No doubt, the Review and response to it will raise many other questions; for example if and how the new release arrangements will interact with existing processes like Home Detention Curfew?  But given the capacity crisis, perhaps the biggest one of all is how many prison places the new arrangements are expected to save. I hope there is a detailed impact assessment alongside the government plans but I am not holding my breath.


Saturday, 17 May 2025

Dutch Lessons

 

Prisons at bursting point, insufficient staff to run them and maintenance backlogs threatening to make them unusable. This isn’t the UK but the Netherlands. A country not long ago renting out its unused facilities to other countries is now having to consider putting mattresses in cells to increase its own capacity.

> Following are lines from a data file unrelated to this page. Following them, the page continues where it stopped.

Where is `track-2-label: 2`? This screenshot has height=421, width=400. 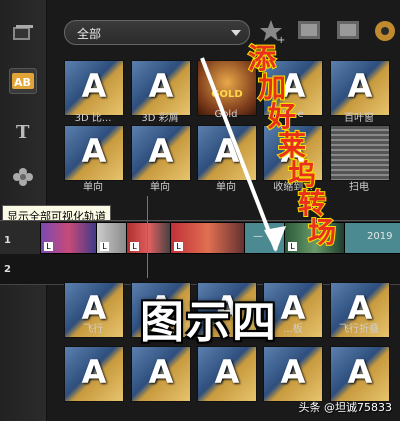 track-2-label: 2 is located at coordinates (8, 270).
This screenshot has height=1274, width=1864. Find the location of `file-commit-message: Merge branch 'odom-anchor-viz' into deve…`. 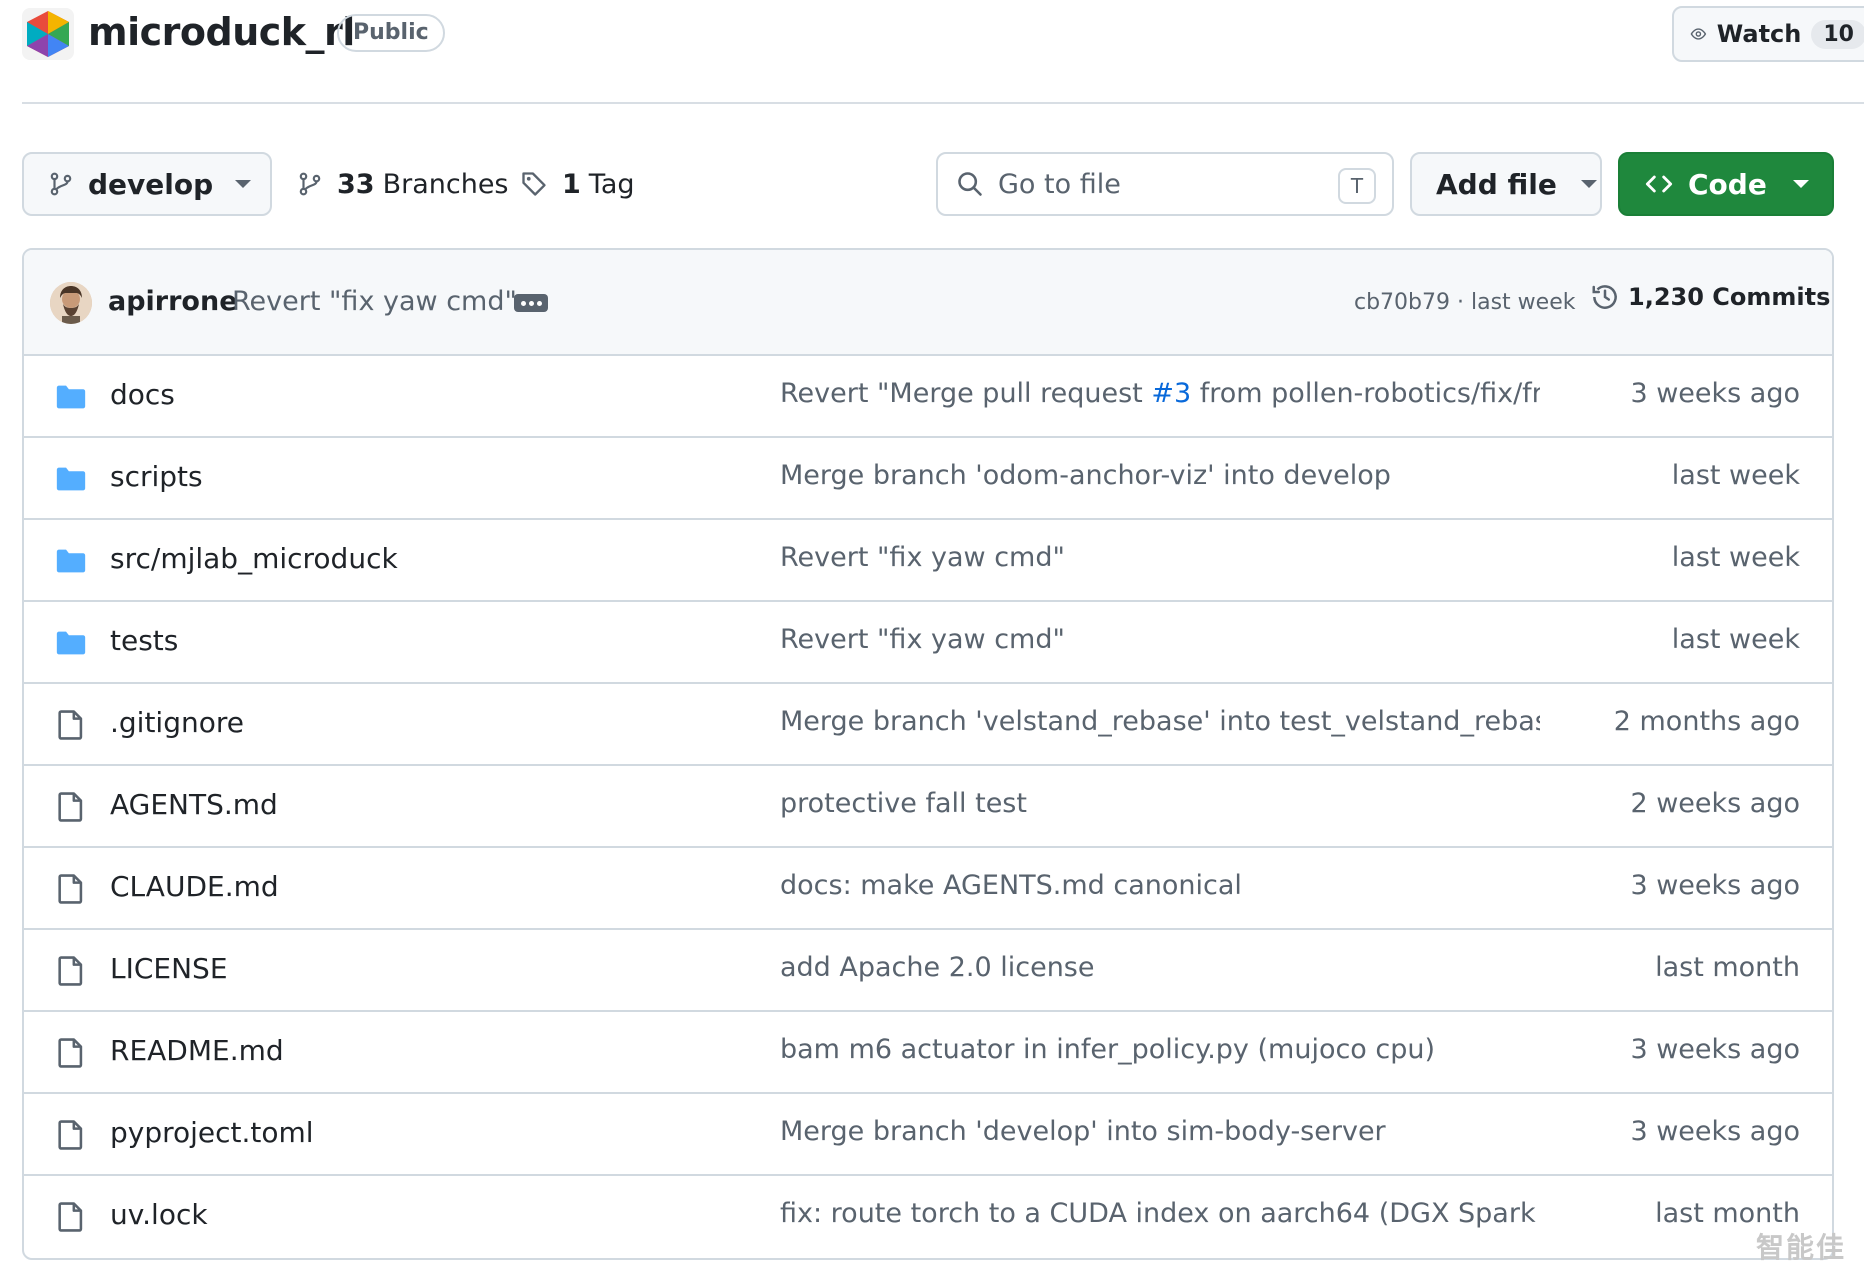

file-commit-message: Merge branch 'odom-anchor-viz' into deve… is located at coordinates (1086, 476).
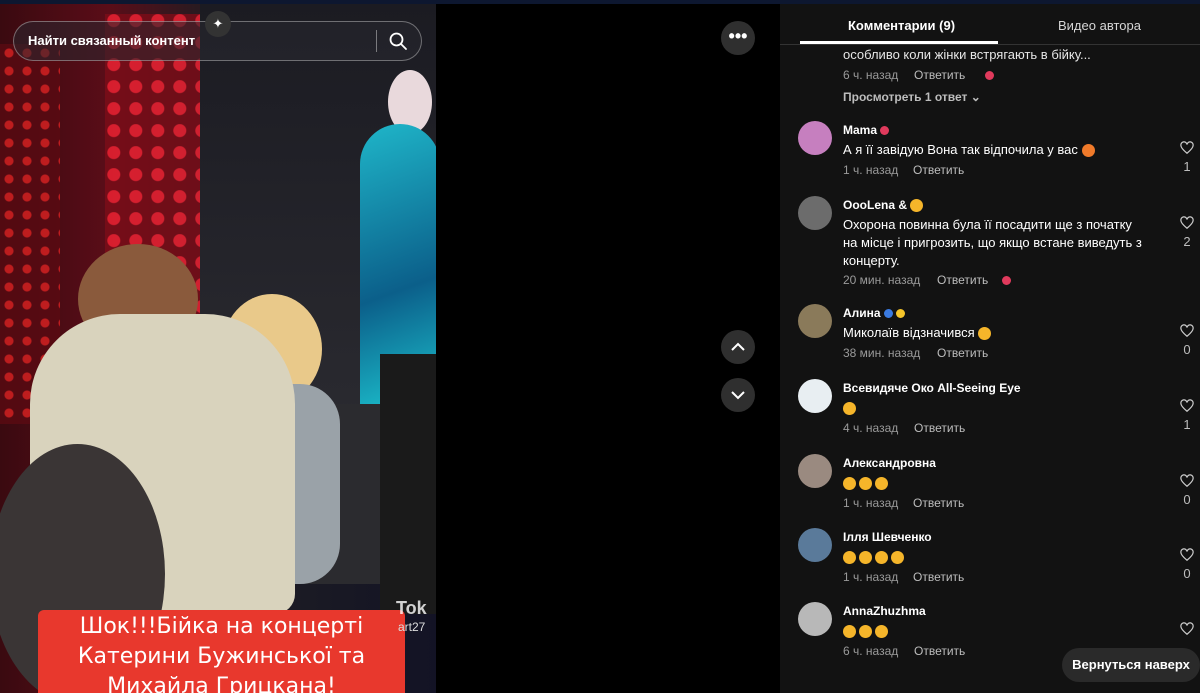  What do you see at coordinates (874, 313) in the screenshot?
I see `comment-author: Алина` at bounding box center [874, 313].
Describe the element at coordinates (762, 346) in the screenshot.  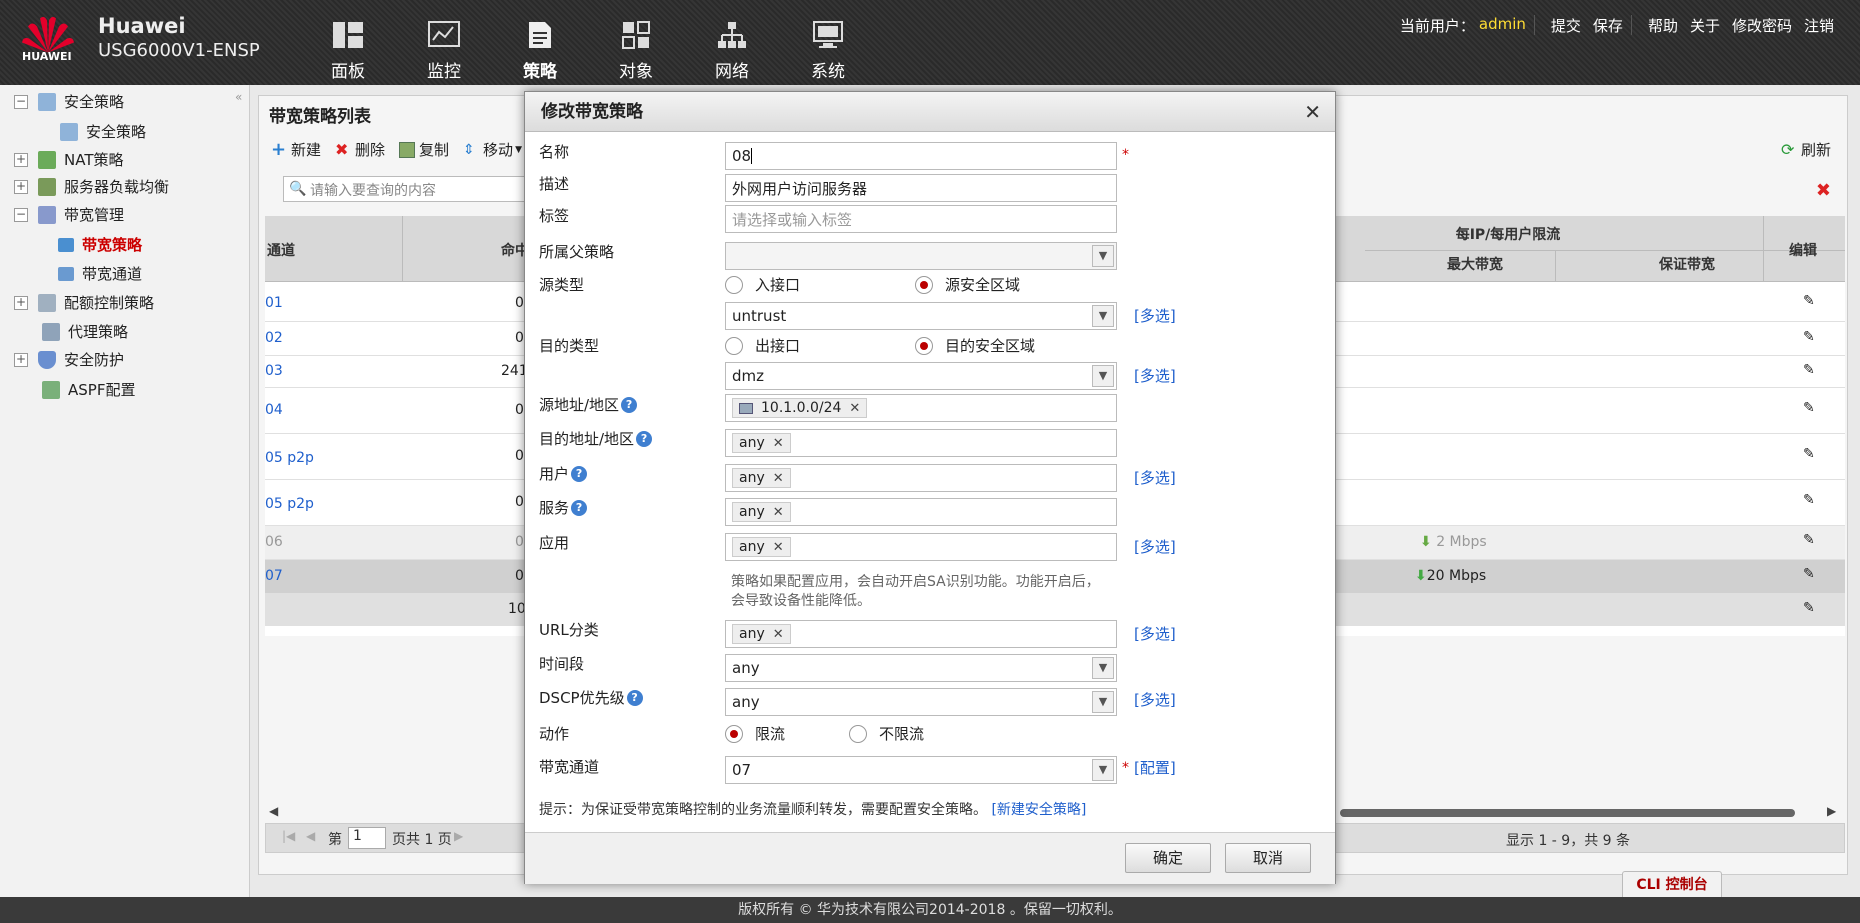
I see `dst-interface-radio: 出接口` at that location.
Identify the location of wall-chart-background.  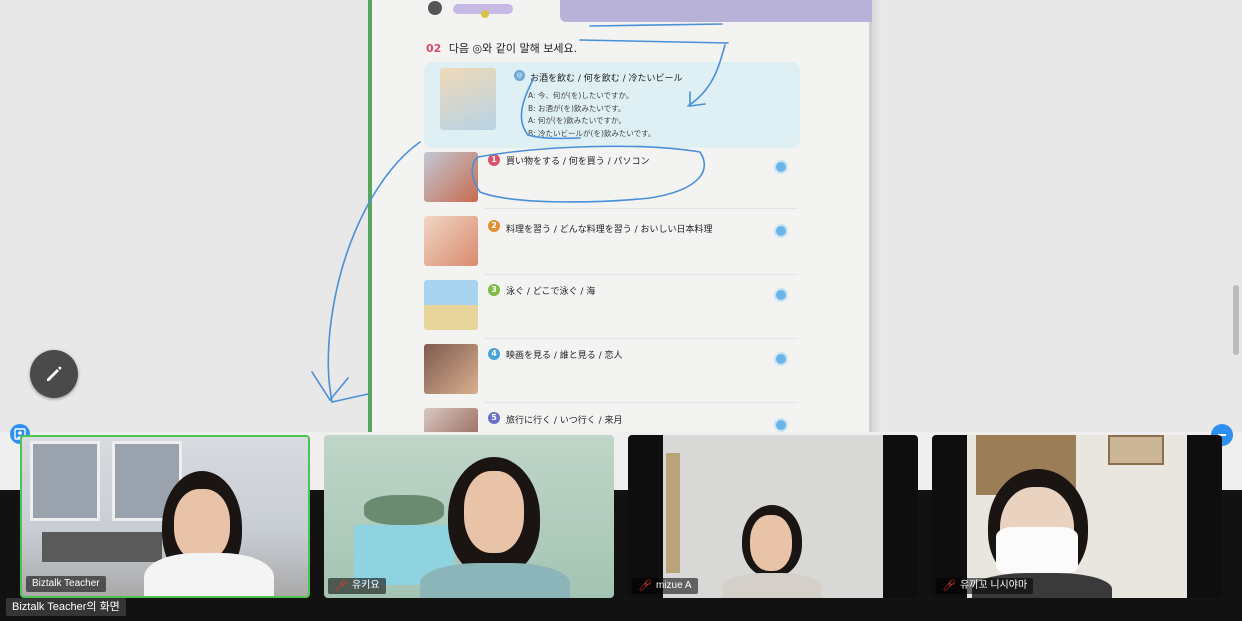
(673, 513).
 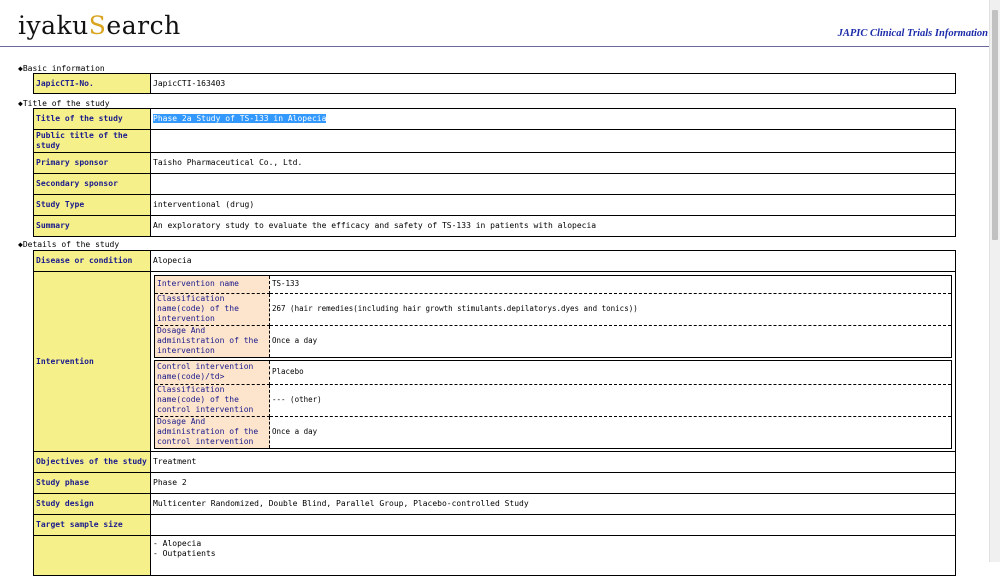 I want to click on study-design-label: Study design, so click(x=92, y=504).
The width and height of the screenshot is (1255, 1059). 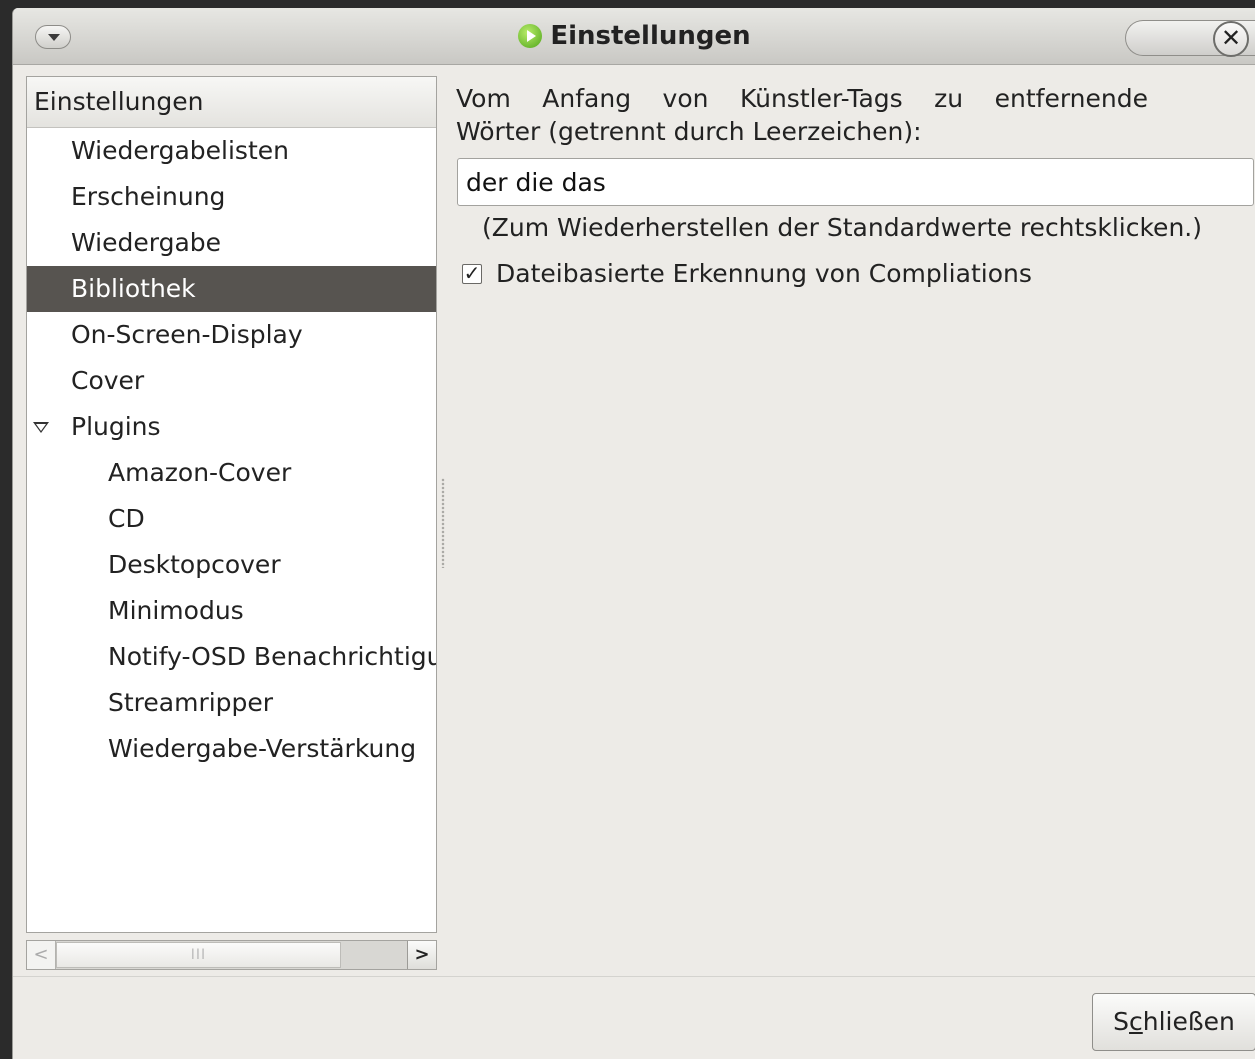 What do you see at coordinates (422, 955) in the screenshot?
I see `scroll-right-arrow-icon: >` at bounding box center [422, 955].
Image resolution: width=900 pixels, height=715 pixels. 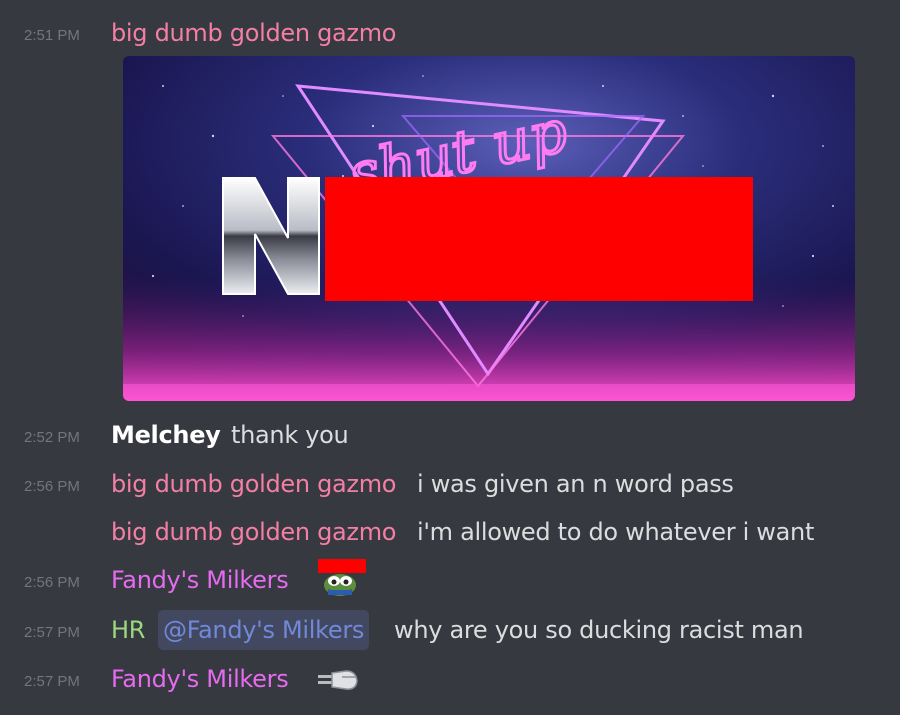 What do you see at coordinates (616, 532) in the screenshot?
I see `message-text: i'm allowed to do whatever i want` at bounding box center [616, 532].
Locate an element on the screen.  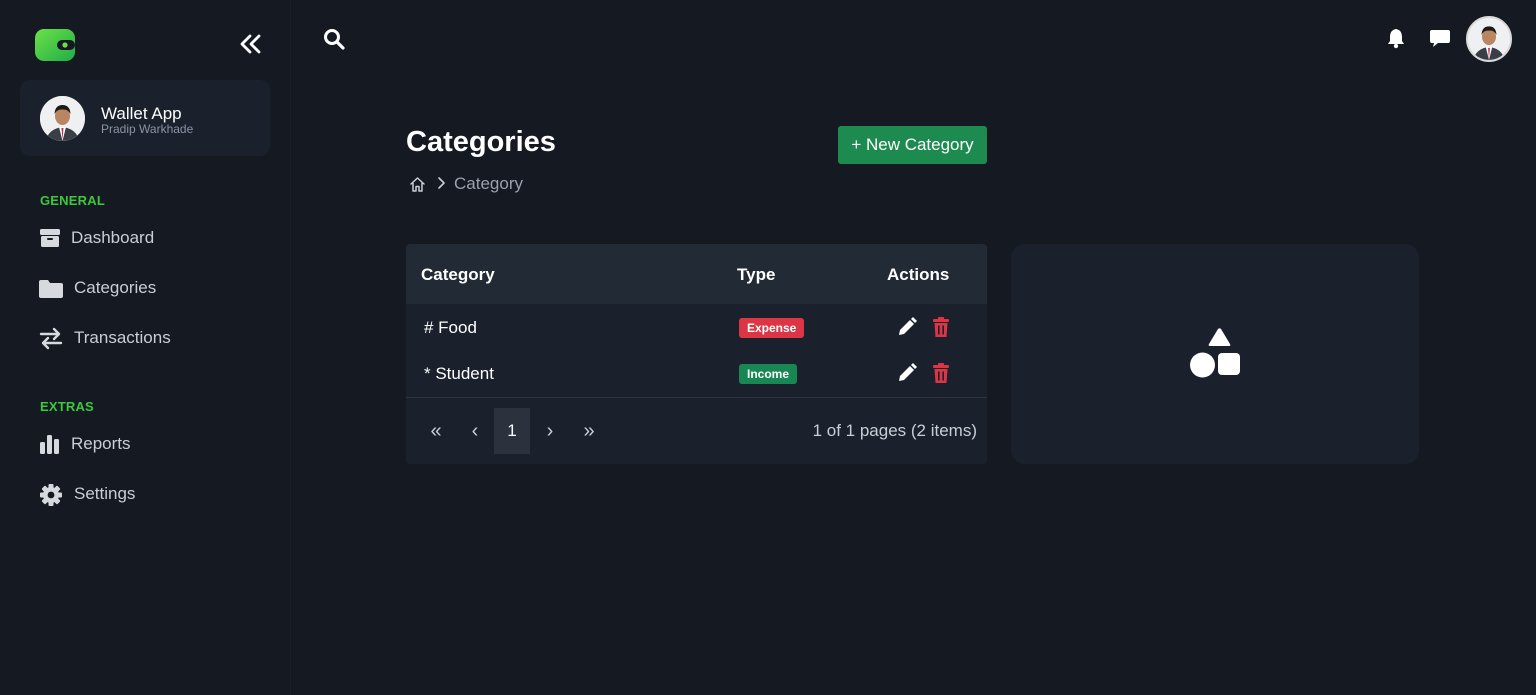
collapse-sidebar-icon is located at coordinates (250, 44).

Delegates at the ICPA Research Symposium in Belfast heard senior officials from the Dutch Ministry of Justice and Security tell an all too familiar tale- prisons closed when numbers fell, sentences (particularly for drug offences) increasing in length and politicians loathe to spend the necessary financial and political capital needed to cope with the looming crisis let alone avert it.

Until now. The Dutch have embarked on developing a ten year strategy for a sustainable justice system- a kind of Gauke Review plus- looking not only at sentencing but at the drivers of crime, at public health and drug policies and at the shape of the correctional response that might be needed in the future. As the conference heard “the problem is too big for the prison system.” Delegates from England and Wales were left thinking if only we’d set up something like that.

The Dutch rate of imprisonment per hundred thousand of the population is still well under half what it is in England and Wales but like us the Netherlands is being forced to take some unpalatable short term measures.  These include using police cells and reopening some closed prison units.

In addition, there are currently 8,000 people sentenced to prison in the Netherlands who are at home. They are on a waiting list to serve their term when a space comes up.  

It’s not ideal in all sorts of ways but I’m surprised the so called prison queue has not been debated here as part of the plans to counter the prison capacity crisis which have been further laid out by the Lord Chancellor this week.

Could courts not be asked to keep out of prison all convicted offenders who have successfully spent their remand period in the community? If they do impose a custodial sentence, could it not be suspended, deferred, or postponed, depending on the circumstances?   

Perhaps Mr Gauke’s review, expected imminently, will propose it.